TASK INSTRUCTIONS:
Please count the lines in the data below that contain the string "link" and reply with only that number.

SOURCE DATA:
────────

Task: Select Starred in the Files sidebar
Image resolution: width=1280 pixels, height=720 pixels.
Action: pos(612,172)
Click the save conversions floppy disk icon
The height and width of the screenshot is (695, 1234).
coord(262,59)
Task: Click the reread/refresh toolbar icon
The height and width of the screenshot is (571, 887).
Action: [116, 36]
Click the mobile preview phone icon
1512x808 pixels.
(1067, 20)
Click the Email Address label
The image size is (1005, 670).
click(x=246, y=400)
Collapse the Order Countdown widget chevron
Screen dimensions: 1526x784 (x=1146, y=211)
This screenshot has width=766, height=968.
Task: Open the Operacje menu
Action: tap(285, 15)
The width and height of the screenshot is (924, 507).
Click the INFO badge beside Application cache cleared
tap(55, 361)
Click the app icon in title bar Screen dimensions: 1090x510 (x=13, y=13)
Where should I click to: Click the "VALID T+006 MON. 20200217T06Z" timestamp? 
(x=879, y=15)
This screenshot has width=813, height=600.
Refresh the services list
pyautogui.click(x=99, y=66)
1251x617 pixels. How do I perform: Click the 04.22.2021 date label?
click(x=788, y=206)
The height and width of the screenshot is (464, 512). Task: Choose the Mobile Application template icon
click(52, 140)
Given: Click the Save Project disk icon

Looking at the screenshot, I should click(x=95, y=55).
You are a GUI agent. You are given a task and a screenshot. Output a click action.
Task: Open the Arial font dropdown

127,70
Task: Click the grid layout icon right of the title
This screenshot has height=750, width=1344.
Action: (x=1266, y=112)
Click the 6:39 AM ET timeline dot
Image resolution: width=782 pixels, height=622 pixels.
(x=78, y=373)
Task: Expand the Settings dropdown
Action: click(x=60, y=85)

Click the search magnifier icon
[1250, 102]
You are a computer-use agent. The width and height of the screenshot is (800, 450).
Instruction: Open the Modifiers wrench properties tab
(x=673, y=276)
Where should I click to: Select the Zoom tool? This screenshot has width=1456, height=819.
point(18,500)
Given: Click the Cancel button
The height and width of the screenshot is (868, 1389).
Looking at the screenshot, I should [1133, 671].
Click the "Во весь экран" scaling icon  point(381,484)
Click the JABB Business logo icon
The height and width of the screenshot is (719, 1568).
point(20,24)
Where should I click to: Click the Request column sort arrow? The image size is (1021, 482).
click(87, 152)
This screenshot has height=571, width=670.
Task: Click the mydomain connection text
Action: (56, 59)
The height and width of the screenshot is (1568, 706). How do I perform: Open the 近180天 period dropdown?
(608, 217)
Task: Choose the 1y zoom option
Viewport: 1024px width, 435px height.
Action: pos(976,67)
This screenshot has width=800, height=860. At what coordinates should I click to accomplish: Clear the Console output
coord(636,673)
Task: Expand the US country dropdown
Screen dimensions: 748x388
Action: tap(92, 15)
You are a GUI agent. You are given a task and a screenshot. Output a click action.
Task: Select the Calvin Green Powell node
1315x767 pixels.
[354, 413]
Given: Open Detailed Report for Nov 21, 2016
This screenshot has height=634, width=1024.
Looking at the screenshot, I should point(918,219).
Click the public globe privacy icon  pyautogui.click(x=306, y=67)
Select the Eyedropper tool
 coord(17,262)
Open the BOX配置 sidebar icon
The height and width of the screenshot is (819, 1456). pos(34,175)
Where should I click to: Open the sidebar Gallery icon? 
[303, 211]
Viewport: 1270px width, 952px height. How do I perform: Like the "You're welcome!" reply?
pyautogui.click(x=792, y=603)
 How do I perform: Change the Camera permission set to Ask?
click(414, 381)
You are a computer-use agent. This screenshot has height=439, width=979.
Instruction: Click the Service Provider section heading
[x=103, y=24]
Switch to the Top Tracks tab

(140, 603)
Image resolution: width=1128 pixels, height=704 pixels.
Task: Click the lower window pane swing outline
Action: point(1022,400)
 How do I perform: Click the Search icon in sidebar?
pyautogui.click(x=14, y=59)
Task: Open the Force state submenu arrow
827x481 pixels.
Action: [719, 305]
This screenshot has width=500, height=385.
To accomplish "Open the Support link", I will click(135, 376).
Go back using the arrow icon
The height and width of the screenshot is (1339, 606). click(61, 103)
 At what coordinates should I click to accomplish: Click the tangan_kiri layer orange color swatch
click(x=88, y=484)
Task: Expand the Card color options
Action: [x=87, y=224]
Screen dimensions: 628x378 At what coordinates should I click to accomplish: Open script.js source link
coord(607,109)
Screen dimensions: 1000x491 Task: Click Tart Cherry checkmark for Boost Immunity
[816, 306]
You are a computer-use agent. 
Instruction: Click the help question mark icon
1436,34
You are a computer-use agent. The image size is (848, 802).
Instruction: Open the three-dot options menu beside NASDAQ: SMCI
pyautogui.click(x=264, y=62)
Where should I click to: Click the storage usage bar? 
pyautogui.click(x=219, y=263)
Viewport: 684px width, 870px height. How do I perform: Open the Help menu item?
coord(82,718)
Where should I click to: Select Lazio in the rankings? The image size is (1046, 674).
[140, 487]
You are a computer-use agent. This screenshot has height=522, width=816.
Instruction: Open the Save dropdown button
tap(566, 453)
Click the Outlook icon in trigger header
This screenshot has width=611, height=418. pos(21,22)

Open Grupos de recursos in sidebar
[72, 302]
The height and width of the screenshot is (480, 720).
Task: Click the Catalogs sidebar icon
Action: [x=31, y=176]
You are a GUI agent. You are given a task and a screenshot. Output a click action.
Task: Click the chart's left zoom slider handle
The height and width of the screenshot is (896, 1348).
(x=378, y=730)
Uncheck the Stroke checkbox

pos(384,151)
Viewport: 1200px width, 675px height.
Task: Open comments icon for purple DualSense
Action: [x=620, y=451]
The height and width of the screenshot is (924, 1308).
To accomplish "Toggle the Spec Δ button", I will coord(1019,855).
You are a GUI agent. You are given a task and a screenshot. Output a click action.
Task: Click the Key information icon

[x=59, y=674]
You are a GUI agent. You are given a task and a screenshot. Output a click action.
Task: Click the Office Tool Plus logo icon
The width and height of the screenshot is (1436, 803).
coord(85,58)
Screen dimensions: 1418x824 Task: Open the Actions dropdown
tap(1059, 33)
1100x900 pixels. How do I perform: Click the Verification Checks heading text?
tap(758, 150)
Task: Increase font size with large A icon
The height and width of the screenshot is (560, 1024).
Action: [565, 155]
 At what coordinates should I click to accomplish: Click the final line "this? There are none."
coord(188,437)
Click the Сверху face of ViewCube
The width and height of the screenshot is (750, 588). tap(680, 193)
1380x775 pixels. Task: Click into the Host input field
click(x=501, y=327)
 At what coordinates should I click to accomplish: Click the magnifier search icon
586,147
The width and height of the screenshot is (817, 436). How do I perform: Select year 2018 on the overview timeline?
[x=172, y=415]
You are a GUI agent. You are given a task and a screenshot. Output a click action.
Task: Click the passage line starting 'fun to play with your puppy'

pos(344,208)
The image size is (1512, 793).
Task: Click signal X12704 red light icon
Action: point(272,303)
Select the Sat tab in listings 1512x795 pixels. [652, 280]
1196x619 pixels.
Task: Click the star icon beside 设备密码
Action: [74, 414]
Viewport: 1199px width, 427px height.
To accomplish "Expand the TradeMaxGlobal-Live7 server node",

────────

TASK ANSWER:
2